# TASK INSTRUCTIONS
Please rewrite the lines from the first one up to and including the line with "pos(491,76)", requests and all, adding 129 to every coordinate in the answers.

[START]

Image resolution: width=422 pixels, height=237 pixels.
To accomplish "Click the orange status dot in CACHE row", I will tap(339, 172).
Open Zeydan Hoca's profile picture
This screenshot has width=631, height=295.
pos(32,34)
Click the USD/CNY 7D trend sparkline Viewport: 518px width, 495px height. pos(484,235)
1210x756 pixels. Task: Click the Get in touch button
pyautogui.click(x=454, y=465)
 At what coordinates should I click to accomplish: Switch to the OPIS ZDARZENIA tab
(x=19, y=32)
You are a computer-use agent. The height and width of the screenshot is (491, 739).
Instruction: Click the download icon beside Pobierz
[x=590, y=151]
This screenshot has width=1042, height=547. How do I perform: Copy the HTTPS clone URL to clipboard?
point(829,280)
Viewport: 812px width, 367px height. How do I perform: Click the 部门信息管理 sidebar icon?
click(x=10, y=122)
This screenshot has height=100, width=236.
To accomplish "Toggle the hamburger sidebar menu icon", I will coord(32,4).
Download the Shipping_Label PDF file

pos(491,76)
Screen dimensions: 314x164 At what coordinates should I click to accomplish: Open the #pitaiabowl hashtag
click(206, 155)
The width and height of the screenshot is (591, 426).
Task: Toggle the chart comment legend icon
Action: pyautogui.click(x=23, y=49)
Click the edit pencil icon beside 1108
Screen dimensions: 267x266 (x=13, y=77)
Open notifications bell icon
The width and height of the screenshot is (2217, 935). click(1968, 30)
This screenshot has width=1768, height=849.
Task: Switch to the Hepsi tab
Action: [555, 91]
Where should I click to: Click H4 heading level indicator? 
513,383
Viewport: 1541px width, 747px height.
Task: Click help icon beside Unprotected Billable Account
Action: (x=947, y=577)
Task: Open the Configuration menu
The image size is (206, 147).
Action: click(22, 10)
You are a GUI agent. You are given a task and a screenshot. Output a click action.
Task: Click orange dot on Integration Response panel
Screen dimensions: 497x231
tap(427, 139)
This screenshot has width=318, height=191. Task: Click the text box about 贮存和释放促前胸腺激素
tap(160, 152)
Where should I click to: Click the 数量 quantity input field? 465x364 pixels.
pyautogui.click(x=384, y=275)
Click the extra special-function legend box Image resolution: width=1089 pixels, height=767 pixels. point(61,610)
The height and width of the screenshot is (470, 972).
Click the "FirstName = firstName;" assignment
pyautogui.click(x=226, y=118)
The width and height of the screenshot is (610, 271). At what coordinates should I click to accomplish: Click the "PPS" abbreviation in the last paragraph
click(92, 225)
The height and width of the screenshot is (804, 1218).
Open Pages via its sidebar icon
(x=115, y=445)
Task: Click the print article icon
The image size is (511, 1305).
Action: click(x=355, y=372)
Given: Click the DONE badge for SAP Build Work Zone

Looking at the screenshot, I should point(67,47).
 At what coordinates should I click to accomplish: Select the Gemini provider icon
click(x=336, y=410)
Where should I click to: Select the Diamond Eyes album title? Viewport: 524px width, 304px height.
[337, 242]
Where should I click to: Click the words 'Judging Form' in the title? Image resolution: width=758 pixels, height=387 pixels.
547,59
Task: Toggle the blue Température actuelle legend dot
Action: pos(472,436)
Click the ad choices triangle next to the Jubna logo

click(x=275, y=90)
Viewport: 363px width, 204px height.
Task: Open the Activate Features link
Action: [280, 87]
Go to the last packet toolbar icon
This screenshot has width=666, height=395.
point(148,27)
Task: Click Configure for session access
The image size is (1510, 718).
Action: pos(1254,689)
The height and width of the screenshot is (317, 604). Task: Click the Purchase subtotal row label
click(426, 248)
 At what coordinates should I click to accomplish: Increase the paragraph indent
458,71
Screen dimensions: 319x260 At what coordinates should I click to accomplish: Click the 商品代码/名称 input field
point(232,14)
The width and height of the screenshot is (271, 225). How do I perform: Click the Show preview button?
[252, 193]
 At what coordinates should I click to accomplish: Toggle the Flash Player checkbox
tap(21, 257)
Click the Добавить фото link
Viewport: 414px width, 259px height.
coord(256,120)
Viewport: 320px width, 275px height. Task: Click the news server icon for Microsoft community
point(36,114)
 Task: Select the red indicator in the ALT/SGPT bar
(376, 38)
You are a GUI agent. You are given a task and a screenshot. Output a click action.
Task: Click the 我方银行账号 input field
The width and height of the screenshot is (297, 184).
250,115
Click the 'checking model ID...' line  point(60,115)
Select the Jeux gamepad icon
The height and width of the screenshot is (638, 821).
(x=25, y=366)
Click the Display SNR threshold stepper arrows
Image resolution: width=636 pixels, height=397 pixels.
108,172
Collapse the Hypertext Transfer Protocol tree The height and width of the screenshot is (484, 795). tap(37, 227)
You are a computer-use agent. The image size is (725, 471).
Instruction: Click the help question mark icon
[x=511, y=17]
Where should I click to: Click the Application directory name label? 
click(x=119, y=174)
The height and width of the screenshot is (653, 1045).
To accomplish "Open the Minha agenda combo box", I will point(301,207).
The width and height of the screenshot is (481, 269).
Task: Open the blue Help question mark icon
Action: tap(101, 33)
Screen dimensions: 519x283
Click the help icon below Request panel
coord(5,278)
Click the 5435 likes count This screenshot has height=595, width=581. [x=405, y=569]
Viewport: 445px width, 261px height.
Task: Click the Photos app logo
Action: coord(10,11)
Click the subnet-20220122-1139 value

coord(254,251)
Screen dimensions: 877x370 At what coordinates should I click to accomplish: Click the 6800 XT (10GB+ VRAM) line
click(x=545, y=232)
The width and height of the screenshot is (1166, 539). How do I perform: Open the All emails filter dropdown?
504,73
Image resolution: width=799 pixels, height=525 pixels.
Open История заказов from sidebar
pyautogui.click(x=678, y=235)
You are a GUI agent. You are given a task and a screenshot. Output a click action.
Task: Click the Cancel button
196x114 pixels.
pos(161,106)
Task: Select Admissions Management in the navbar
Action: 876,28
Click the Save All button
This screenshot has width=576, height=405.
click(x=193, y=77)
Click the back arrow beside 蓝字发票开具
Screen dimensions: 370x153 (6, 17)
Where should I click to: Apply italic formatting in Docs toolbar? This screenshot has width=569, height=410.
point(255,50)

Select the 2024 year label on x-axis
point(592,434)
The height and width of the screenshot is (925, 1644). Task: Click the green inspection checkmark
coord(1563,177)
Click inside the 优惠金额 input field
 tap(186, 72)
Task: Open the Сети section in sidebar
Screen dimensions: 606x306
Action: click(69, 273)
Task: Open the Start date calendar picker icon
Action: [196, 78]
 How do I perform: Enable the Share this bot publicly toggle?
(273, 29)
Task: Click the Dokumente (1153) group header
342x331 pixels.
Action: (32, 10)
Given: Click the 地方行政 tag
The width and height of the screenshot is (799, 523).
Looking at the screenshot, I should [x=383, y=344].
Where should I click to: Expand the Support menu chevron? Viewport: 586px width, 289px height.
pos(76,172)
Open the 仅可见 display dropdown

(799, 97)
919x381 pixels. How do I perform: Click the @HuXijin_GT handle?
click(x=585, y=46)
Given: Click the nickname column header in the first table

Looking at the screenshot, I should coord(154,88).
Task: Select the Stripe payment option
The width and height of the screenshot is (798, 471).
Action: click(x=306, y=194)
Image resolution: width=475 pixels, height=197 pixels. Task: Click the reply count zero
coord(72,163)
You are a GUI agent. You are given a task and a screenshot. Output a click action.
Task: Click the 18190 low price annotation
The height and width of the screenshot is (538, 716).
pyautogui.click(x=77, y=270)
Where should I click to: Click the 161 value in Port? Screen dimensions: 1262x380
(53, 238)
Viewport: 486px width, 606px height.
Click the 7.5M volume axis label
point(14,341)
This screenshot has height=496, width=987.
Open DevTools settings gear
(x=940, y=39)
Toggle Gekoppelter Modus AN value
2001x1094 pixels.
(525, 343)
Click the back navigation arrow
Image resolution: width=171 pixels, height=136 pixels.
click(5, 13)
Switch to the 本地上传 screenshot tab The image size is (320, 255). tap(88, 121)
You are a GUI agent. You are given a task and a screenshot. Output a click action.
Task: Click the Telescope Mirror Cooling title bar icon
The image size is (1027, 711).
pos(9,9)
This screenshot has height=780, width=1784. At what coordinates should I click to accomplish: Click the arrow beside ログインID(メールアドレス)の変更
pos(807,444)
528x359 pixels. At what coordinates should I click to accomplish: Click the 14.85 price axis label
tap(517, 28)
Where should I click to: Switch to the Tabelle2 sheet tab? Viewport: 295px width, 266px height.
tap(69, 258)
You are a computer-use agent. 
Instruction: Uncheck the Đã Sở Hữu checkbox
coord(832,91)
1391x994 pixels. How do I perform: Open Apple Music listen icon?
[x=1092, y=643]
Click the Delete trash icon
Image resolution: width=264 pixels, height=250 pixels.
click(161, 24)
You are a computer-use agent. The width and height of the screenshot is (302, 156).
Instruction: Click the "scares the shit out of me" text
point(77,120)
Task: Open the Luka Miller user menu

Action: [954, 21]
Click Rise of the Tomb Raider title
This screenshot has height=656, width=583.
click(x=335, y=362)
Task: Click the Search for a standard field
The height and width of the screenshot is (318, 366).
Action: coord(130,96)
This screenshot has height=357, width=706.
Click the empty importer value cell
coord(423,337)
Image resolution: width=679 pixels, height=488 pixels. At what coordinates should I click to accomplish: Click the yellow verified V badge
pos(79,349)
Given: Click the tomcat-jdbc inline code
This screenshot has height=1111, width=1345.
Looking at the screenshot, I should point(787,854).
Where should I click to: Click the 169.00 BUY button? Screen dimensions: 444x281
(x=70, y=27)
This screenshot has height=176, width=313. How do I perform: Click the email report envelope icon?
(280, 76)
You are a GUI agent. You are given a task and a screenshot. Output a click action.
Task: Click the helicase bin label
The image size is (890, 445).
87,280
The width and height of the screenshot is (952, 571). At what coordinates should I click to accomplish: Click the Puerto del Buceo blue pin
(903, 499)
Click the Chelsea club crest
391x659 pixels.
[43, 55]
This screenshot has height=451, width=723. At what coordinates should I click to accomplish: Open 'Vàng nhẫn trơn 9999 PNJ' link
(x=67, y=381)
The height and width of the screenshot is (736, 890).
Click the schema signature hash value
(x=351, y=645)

[END]

# RIGHT ANSWER
Image resolution: width=422 pixels, height=237 pixels.
To accomplish "Click the orange status dot in CACHE row", I will tap(468, 301).
Open Zeydan Hoca's profile picture
This screenshot has width=631, height=295.
pos(161,163)
Click the USD/CNY 7D trend sparkline Viewport: 518px width, 495px height. pos(613,364)
1210x756 pixels. Task: Click the Get in touch button
pyautogui.click(x=583, y=594)
 At what coordinates should I click to accomplish: Switch to the OPIS ZDARZENIA tab
(x=148, y=161)
You are a computer-use agent. The height and width of the screenshot is (491, 739).
Instruction: Click the download icon beside Pobierz
[x=719, y=280]
This screenshot has width=1042, height=547. How do I perform: Copy the HTTPS clone URL to clipboard?
point(958,409)
Viewport: 812px width, 367px height. How do I perform: Click the 部门信息管理 sidebar icon?
click(x=139, y=251)
This screenshot has height=100, width=236.
To accomplish "Toggle the hamburger sidebar menu icon", I will coord(161,133).
Download the Shipping_Label PDF file

pos(620,205)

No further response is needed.